Se sentindo 'órfãos', aficionados agora torcem por solução de impasse entre Televisa e Grupo Chespirito

Por João Renato Faria
Publicado em 08 de agosto de 2020 | 03:00
 
 
Divulgação/Televisa

“A sensação é de estar órfão”. É assim que o coordenador de marketing Júnior Achiles, 36, descreve a última semana. Presidente do fã-clube Chaves e Sua Turma, um dos principais do país dedicado ao seriado mexicano, ele e uma legião de apaixonados pelo personagem foram surpreendidos com a notícia de que o programa não seria mais exibido na televisão a partir de 1º de agosto.

O motivo é um impasse entre a Televisa, emissora mexicana que fazia a distribuição da atração, e o Grupo Chespirito, comandado pelos herdeiros de Roberto Gómez Bolaños e que detém os direitos intelectuais de todos os trabalhos do ator e dramaturgo, que morreu em 2014. O problema não afetou só o Brasil, onde “Chaves” estava disponível no streaming Amazon Prime Video, no Multishow e no SBT – canal no qual foi transmitido por 36 anos. Todos os canais da América Latina que exibiam o programa suspenderam a atração de suas grades, sem previsão de retorno. 

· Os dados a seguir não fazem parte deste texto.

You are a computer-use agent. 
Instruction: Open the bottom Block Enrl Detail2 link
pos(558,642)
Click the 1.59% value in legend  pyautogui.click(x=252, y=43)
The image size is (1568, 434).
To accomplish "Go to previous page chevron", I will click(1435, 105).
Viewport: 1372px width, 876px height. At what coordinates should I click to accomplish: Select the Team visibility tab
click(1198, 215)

A briga de bastidores prejudicou os fãs, que ficaram sem acesso aos episódios e lamentam a falta de um posicionamento claro dos envolvidos. “Estamos a ver navios, ninguém dá uma resposta clara. Pegou todo mundo de surpresa, e só soltam notas vazias, não informam se tem previsão de retorno”, critica Achiles. Para tentar reverter a situação, os fã-clubes brasileiros lançaram um abaixo-assinado pedindo o fim do impasse e a volta do programa para a televisão, que já conta com mais de 40 mil assinaturas. 

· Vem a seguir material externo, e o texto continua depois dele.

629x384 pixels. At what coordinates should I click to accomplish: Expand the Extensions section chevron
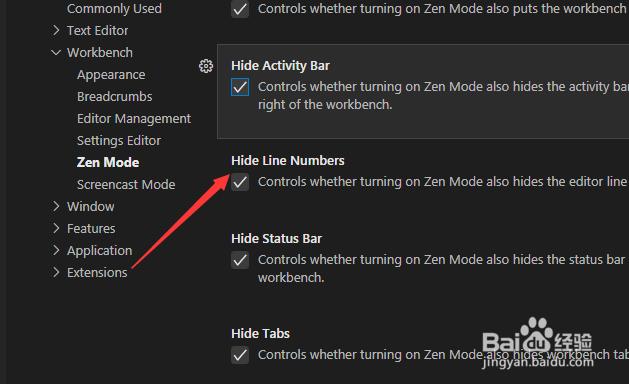pyautogui.click(x=56, y=272)
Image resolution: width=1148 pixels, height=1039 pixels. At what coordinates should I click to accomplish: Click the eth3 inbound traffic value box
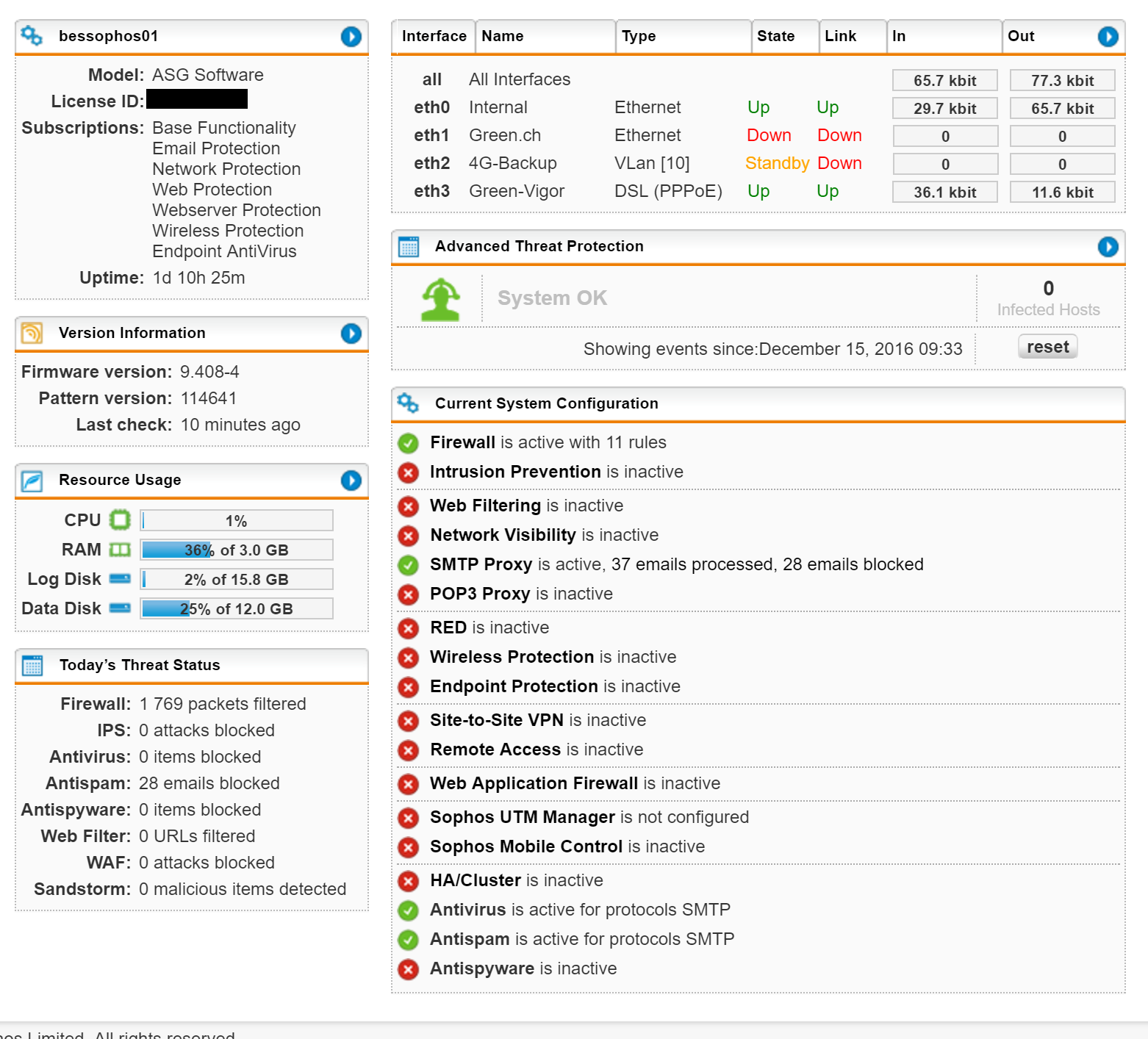click(x=944, y=193)
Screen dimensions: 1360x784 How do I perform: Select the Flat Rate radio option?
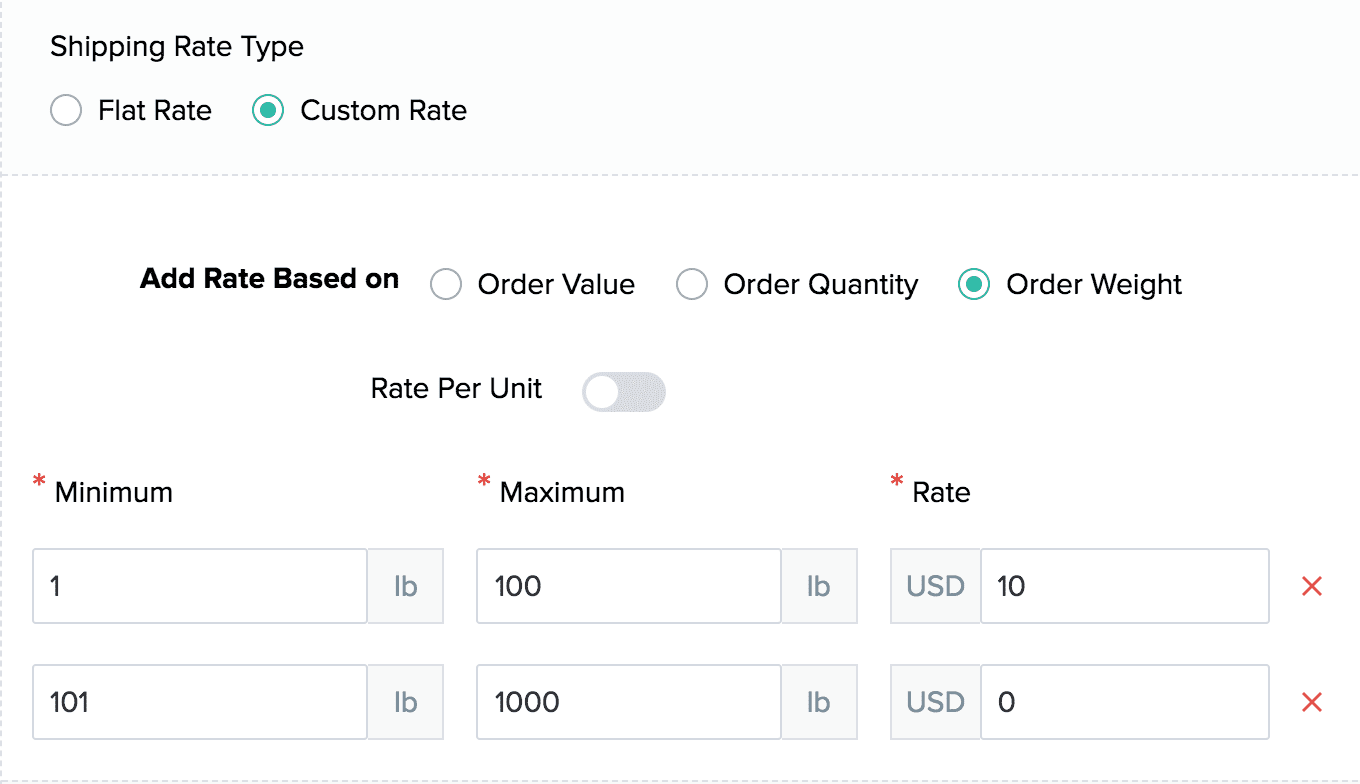pos(66,110)
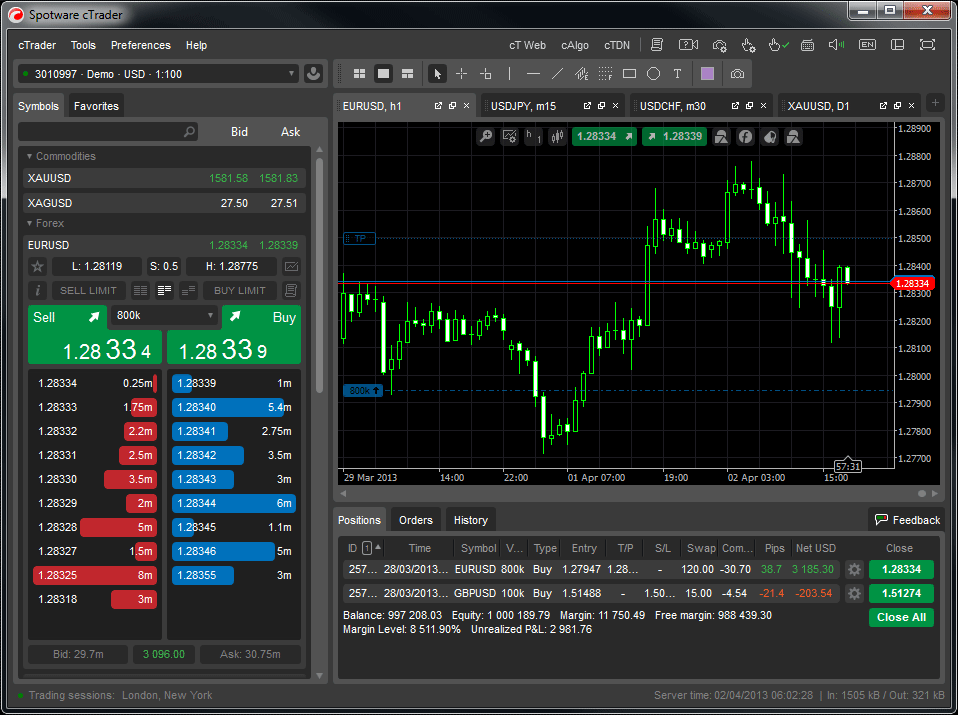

Segundo o crítico de TV Flávio Ricco, a espera pode ser curta. Há a expectativa de que o Grupo Chespirito esteja prestes a anunciar a volta da atração em uma plataforma de streaming, sendo a Netflix a mais cotada. “O ‘Chaves’ não vai simplesmente sair de cartaz. A dúvida agora é como e quando ele vai voltar”, afirma. 

Saudosismo

Enquanto a disputa não é resolvida, os aficionados estão recorrendo a DVDs e até a antiquadas fitas VHS para assistir às histórias de Chaves, Chiquinha, Quico, Seu Madruga, Dona Florinda e toda a turma da vila. “A gente não tem nem o refresco do YouTube, já que estão retirando os episódios de lá também”, lamenta a jornalista Kary Subieta, 31. A casa dela, em Araruama (RJ), é repleta de bonecos e objetos que remetem ao universo criado por Bolaños. “Eu tenho um DVD oficial, que tem várias esquetes do programa ‘Chespirito’, de onde surgiu o Chaves. Mata a saudade”, conta. 

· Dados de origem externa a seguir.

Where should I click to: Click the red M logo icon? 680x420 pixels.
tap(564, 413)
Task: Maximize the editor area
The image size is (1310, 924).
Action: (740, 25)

A recepcionista Jéssica Simão Silva, 28, de Bela Vista de Minas, no Vale do Aço, tomou um susto quando soube que as exibições estariam suspensas. “Todo mundo sabe que sou fã, começaram a me marcar nas redes sociais, mandar WhatsApp. Chorei, literalmente”, diz. “Está sendo torturante. Sempre assisto a ‘Chaves’ antes de dormir. Agora estou tendo que ver ‘Pica-Pau’, pelo amor de Deus”, se exaspera. 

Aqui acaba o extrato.